--- Exercise aim ---
Apart from the pictures, every entry below should be repeated exactly.

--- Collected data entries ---
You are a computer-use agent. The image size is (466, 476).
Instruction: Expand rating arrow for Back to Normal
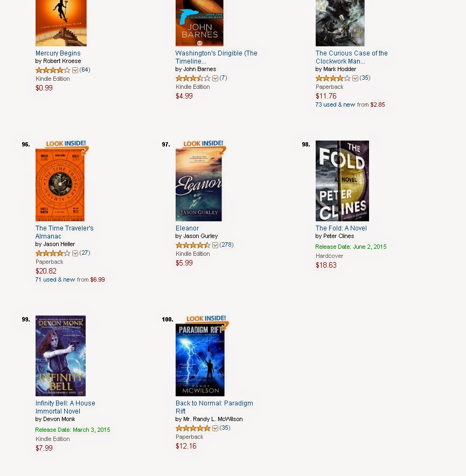coord(215,428)
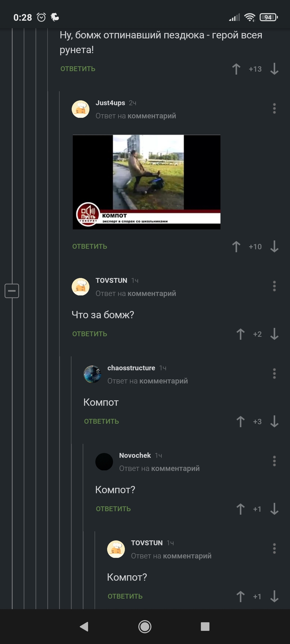Upvote the Just4ups image comment
Screen dimensions: 290x644
pos(236,247)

--- Solved exercise ---
You are a computer-use agent. The image size is (466, 476).
Instruction: Expand rating arrow for Back to Normal
coord(215,428)
Upvote the Just4ups image comment
Screen dimensions: 290x644
pos(236,247)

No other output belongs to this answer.